GOAL OF THE EXERCISE: Find the lines of the material below that include the string "plus", then copy each one.
══════════
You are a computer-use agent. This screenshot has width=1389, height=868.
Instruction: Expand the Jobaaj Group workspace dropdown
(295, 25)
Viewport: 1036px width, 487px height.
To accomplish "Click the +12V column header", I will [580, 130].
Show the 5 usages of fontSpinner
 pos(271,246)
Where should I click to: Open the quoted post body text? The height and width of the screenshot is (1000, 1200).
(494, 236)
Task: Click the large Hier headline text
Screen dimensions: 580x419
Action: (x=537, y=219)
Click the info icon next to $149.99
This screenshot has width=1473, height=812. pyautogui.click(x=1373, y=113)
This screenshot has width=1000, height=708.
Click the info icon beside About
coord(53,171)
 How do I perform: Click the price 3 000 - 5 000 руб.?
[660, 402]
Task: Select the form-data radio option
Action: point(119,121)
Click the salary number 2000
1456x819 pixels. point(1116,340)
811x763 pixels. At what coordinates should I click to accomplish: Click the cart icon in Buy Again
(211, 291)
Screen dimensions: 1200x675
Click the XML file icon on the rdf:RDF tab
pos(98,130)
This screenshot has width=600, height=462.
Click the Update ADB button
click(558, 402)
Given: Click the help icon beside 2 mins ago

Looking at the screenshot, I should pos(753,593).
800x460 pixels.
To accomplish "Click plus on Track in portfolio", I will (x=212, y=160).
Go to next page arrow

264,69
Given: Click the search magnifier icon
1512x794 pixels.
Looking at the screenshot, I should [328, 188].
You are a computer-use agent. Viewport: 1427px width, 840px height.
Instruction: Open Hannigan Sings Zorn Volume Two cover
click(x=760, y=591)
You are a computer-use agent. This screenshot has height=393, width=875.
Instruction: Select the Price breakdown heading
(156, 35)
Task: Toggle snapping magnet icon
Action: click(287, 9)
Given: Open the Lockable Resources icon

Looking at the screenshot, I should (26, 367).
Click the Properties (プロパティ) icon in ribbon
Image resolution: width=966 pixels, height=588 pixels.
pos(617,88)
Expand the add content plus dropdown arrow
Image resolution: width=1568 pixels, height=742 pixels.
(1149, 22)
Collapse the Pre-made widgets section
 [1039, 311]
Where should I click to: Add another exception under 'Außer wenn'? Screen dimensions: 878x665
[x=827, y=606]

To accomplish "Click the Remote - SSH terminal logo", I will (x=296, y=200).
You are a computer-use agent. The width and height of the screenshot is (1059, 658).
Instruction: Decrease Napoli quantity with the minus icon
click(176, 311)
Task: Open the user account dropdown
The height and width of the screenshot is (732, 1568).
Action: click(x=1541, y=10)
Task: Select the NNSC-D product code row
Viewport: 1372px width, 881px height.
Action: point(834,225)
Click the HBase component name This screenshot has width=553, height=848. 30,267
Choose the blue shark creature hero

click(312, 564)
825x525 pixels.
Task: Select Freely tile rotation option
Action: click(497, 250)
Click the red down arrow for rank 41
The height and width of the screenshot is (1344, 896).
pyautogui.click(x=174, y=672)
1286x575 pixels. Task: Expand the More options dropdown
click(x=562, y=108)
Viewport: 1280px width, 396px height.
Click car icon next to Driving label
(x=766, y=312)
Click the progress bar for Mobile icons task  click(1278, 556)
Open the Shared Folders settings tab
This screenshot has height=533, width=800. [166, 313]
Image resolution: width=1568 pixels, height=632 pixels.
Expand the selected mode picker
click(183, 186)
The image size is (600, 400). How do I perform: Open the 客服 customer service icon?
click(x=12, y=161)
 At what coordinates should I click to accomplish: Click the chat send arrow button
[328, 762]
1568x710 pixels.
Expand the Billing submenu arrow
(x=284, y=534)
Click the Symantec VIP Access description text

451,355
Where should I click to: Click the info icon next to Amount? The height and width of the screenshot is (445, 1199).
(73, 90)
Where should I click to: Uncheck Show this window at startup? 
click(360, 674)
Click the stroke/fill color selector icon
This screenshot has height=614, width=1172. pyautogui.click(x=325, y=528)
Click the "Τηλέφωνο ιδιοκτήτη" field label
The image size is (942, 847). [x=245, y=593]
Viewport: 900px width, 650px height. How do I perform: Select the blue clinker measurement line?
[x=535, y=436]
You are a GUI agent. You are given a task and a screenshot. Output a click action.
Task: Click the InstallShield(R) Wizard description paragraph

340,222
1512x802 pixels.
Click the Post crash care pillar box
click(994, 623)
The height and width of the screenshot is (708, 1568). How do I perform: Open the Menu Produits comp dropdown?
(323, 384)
══════════
SOLUTION:
To accomplish "Click plus on Track in portfolio", I will (x=212, y=160).
Expand the add content plus dropdown arrow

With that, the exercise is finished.